*** Block opens ***
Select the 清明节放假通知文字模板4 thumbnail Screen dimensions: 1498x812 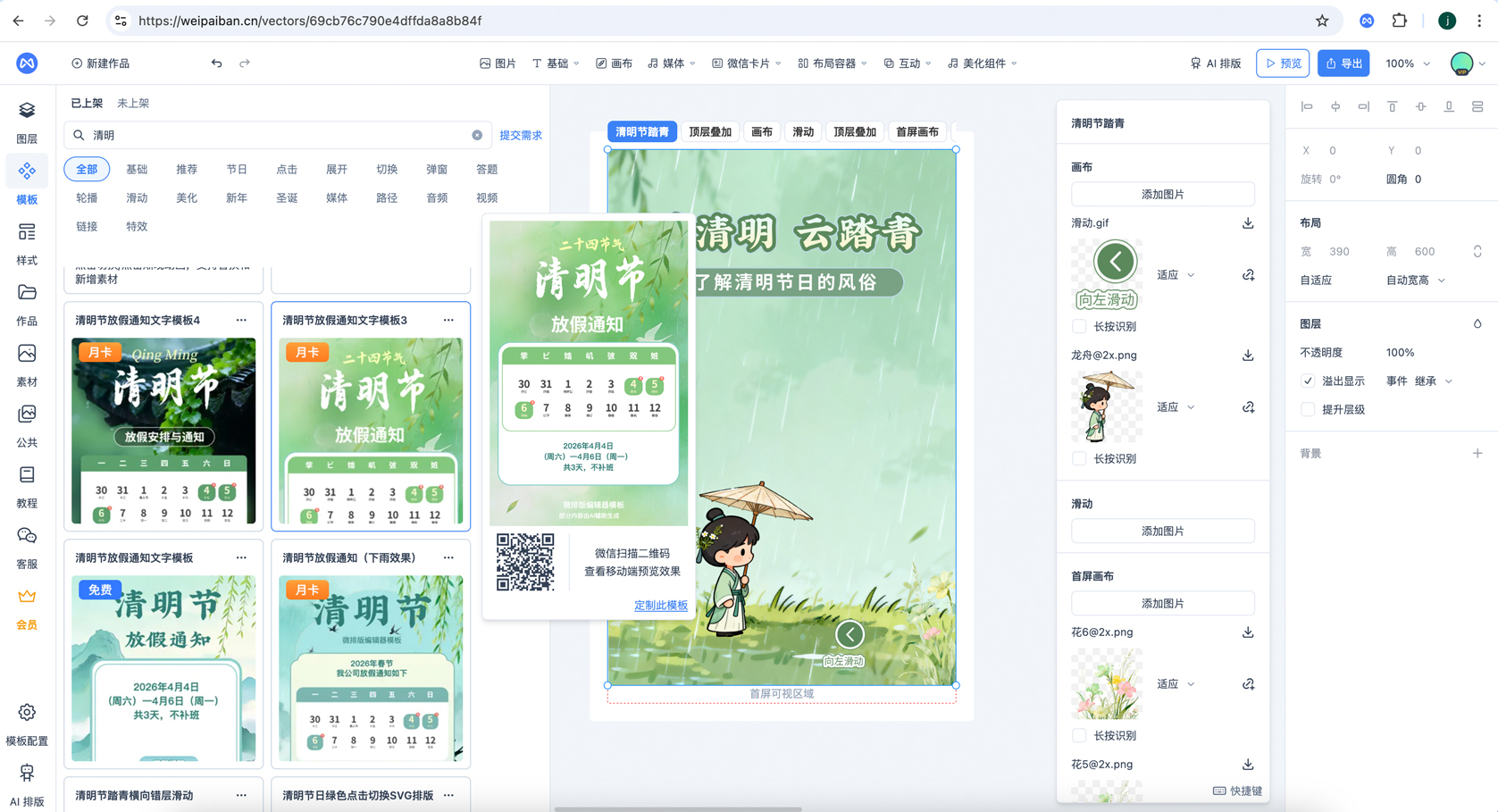[x=163, y=431]
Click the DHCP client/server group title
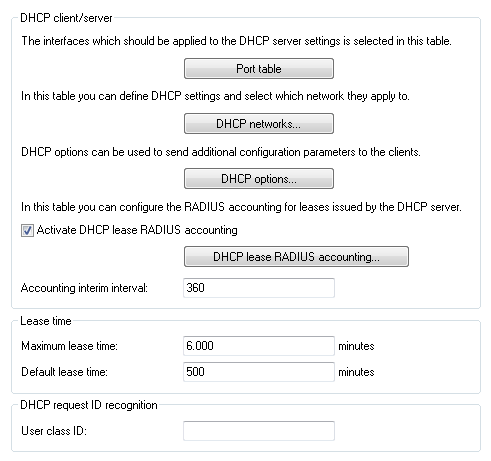491x461 pixels. point(66,18)
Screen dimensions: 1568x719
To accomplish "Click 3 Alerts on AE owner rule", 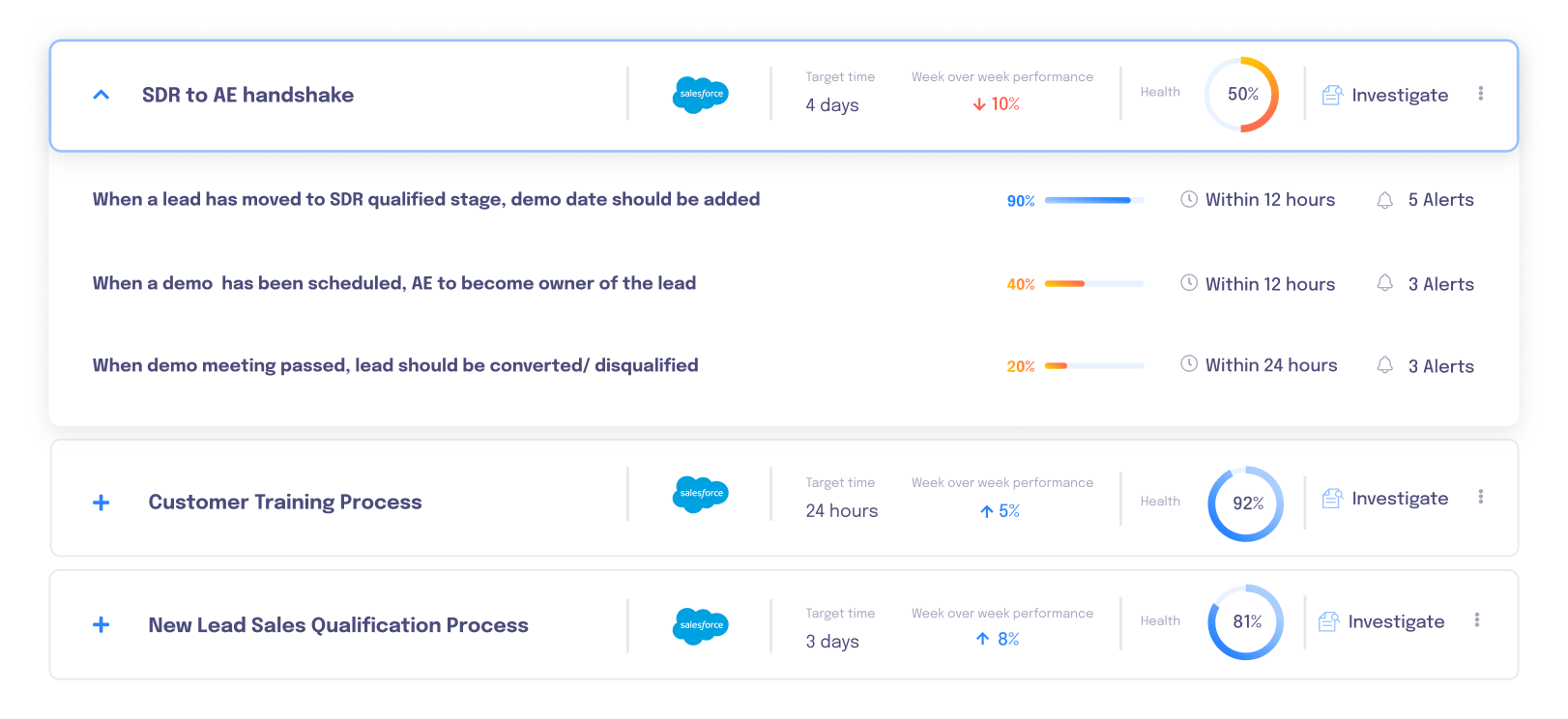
*** Block closes ***
=== Problem to solve ===
Once the line containing "Click the DHCP client/server group title" is found, it and every line through the end of the records above should be output exactly, with no pictures.

=== Solution for this exercise ===
Click the DHCP client/server group title
491x461 pixels. point(66,18)
Screen dimensions: 1568x719
To accomplish "Click 3 Alerts on AE owner rule", 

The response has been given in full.